::: Supplied text :::
Factsheet of Reduced-Representation Sequencing: Methods, Advantages, Applications, and Strategies

What is Reduced-Representation Sequencing, RRS?

Reduced-representation sequencing (RRS), is an approach to generate genome-wide high-throughput sequencing data and obtain a large number of genetic polymorphism tag sequences to fully represent the whole genome information of the species. RRS not only simplifies the sequencing method, given only the digested fragments are sequenced, it also simplifies the sequenced genome. Therefore, it is widely used in molecular marker development, population genetic analysis, genetic map construction, QTL mapping, genome-wide association analysis and other population research and molecular breeding fields.

Introduction of methods used for RRS

There are several different methods of RRS, including GBS, ddGBS, RAD, 2bRAD, ddRAD, SALF, etc. The principles of these methods are basically the same, differences lie in whether single or double restriction enzymes used, random breaks needed, barcode required, special kit required, design of adaptor and other details. The detailed introduction of these methods is as follows:

RAD: This method performs single digestion of the whole genome DNA, then randomly interrupts the digested fragments. Therefore, read1 obtained by sequencing is aligned in position, while read2 is uneven, so longer Contig can be clustered and spliced by de novo, which is beneficial to the development of SSR molecular markers.
GBS: This method performs single digestion of genomic DNA without ultrasonic random interruption. Instead, PCR is used for fragment size selection, and different samples are added with different barcodes, which can pool up to 96 samples. It simplifies the steps of building a library, so the cost is lower than RAD.
2bRAD: This method uses type IIB restriction enzyme for digestion. Type IIB restriction enzyme can cut segments of genomic DNA upstream and downstream of the restriction site to obtain fixed-length fragments with smaller size of only 33-36bp.
ddGBS: This method is an improvement of GBS. The genomic DNA is digested with two restriction enzyme, which can obtain more evenly distributed digested fragments in the genome.
ddRAD: This method is basically the same method as ddGBS, the difference lies the pooling number selected when library construction. The process of ddRAD is more similar to the classic GBS. This method uses two restriction enzyme for genomic DNA cut off to obtain more uniform fragments in the whole genome, and use electrophoresis to select fragment size.
:::
What this exercise asks:
**A.** From the sequencing factsheet, print the part between "RAD: This method performs" and "size of only 33-36bp.", inclusive.
**B.** In the sequencing factsheet, what is the largest number of samples that the GBS method can pool?
**C.** Translate this sentence from the sequencing factsheet into Spanish: "Type IIB restriction enzyme can cut segments of genomic DNA upstream and downstream of the restriction site to obtain fixed-length fragments with smaller size of only 33-36bp."
::: Data provided :::
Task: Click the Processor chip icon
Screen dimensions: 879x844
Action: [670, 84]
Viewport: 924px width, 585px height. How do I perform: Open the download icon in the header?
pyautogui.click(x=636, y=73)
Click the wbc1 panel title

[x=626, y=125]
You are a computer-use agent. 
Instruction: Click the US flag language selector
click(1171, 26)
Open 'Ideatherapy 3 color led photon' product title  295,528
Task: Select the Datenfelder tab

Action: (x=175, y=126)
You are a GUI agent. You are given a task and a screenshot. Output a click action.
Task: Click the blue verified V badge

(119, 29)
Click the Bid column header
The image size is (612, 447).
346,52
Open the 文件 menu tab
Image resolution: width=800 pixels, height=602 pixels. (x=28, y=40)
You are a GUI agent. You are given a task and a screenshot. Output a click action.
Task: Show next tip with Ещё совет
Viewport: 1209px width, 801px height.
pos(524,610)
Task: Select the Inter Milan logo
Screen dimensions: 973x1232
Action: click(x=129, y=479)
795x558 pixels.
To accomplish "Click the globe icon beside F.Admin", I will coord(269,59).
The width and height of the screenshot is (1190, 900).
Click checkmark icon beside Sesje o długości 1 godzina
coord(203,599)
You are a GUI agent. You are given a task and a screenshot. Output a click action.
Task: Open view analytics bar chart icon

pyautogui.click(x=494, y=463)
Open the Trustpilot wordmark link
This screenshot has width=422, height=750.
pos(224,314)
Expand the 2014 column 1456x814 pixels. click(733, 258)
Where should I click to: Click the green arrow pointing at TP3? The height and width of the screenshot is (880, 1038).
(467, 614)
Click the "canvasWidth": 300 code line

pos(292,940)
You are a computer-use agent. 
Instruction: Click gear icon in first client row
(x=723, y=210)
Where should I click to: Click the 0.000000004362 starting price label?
:::
Expected results:
**A.**
RAD: This method performs single digestion of the whole genome DNA, then randomly interrupts the digested fragments. Therefore, read1 obtained by sequencing is aligned in position, while read2 is uneven, so longer Contig can be clustered and spliced by de novo, which is beneficial to the development of SSR molecular markers.
GBS: This method performs single digestion of genomic DNA without ultrasonic random interruption. Instead, PCR is used for fragment size selection, and different samples are added with different barcodes, which can pool up to 96 samples. It simplifies the steps of building a library, so the cost is lower than RAD.
2bRAD: This method uses type IIB restriction enzyme for digestion. Type IIB restriction enzyme can cut segments of genomic DNA upstream and downstream of the restriction site to obtain fixed-length fragments with smaller size of only 33-36bp.

**B.** Up to 96 samples.

**C.** La enzima de restricción de tipo IIB puede cortar segmentos de ADN genómico aguas arriba y aguas abajo del sitio de restricción para obtener fragmentos de longitud fija y de menor tamaño, de solo 33-36 pb.